* _TASK BRIEF_
Emit an exact copy of the lines running from the start of the records to the line containing "Task: Enable the Access Database checkbox", both included.

::: RECORDS TO USE

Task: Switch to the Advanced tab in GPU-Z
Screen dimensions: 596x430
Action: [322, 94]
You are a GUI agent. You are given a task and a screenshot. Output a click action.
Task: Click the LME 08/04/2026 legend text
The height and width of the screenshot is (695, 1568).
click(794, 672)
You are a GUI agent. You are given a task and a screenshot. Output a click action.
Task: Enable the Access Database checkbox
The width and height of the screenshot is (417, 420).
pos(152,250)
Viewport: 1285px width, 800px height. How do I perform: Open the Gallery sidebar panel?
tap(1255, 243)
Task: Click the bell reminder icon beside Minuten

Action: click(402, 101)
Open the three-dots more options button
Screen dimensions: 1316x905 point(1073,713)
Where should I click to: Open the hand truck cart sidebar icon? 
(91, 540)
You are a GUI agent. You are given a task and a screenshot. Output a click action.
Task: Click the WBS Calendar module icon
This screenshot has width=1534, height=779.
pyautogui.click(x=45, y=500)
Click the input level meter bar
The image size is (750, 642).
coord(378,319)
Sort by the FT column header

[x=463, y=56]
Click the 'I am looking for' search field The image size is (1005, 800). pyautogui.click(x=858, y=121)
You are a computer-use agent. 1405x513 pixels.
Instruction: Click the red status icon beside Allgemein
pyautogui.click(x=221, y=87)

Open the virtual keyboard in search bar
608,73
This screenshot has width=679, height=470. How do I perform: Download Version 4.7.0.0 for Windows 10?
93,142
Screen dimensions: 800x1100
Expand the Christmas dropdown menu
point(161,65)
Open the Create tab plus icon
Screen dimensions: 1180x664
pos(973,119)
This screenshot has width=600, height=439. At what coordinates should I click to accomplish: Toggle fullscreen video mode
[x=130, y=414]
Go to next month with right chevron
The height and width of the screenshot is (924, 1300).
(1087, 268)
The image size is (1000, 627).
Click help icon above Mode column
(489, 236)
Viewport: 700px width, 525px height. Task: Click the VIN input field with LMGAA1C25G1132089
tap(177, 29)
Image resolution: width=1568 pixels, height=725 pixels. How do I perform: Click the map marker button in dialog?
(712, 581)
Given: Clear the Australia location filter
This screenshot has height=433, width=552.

::::::

* _OUTPUT_
Task: Switch to the Advanced tab in GPU-Z
Screen dimensions: 596x430
Action: [322, 94]
You are a GUI agent. You are given a task and a screenshot. Output a click action.
Task: Click the LME 08/04/2026 legend text
The height and width of the screenshot is (695, 1568).
click(794, 672)
You are a GUI agent. You are given a task and a screenshot. Output a click action.
Task: Enable the Access Database checkbox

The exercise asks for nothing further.